As consequências da brutalidade envolvida na morte do ciclista Cláudio Rafael Landeiro, de 37 anos, continuam a reverberar no Rio de Janeiro. A Justiça decidiu manter sob custódia os seguranças identificados como Davi Santos Machado e Jorge Luiz Machado Dias. Ambos são investigados pelo espancamento fatal ocorrido no dia 11 de agosto, em Copacabana, onde o ciclista foi confundido com um ladrão.
Durante uma audiência de custódia realizada no último sábado (22), o juiz Rafael de Almeida Rezende reiterou que os mandados de prisão continuam válidos.

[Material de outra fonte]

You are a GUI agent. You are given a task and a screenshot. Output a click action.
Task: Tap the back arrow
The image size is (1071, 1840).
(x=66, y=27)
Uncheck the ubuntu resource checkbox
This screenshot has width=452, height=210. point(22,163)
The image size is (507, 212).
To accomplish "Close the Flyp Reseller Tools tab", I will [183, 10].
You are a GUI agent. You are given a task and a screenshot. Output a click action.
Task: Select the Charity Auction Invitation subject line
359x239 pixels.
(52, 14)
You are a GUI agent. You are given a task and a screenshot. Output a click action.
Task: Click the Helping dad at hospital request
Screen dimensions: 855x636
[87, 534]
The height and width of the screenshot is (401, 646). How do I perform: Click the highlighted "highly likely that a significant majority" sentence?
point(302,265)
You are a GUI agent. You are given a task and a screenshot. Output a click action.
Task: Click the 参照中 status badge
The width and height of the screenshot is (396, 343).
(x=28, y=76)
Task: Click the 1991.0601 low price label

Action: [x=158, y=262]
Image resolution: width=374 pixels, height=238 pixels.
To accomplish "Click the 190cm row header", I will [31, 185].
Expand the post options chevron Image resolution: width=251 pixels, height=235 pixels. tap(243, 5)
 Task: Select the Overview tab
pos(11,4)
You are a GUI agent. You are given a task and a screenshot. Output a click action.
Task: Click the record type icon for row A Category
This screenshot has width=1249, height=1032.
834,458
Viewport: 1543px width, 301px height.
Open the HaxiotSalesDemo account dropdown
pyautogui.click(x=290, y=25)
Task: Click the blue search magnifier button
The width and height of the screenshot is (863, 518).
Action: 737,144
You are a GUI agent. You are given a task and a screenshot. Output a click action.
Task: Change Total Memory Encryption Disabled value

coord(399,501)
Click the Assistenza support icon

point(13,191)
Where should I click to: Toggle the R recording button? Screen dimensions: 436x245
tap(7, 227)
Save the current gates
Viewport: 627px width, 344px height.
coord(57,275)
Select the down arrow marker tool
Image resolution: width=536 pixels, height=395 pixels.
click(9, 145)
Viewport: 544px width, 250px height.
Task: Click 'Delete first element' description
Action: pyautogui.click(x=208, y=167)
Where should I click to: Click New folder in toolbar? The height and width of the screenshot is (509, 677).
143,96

Segundo o magistrado, não foram apresentadas mudanças que justificassem a revogação das prisões temporárias.
O juiz afirmou: “Não há notícias de alteração nas decisões que fundamentaram a detenção dos acusados, mantidas as razões que levaram a estas prisões.”
Desdobramentos e informações adicionais
O advogado de Davi solicitou o sigilo de informações sensíveis, mas essa solicitação foi negada pelo juiz, que apontou a ausência de dados que justificassem tal pedido. Vale lembrar que o próprio segurança não conseguiu fornecer informações atualizadas sobre seu endereço e telefone.
Cláudio, natural de Botafogo, foi agredido na Rua Felipe de Oliveira, logo após sair de casa para dar uma volta de bicicleta, um hábito que ele costumava ter às 22h30.
Além dos dois seguranças, também foram presos os entregadores de aplicativo Felipe Eduardo dos Santos Silva e Ailton José da Silva, que estiveram envolvidos no espancamento e que passarão por audiência de custódia neste domingo (23).
Ainda está sendo investigado um quinto suspeito, que aparece nas gravações das câmaras de segurança dando um chute na cabeça da vítima. Este homem ainda não foi identificado e se encontra foragido.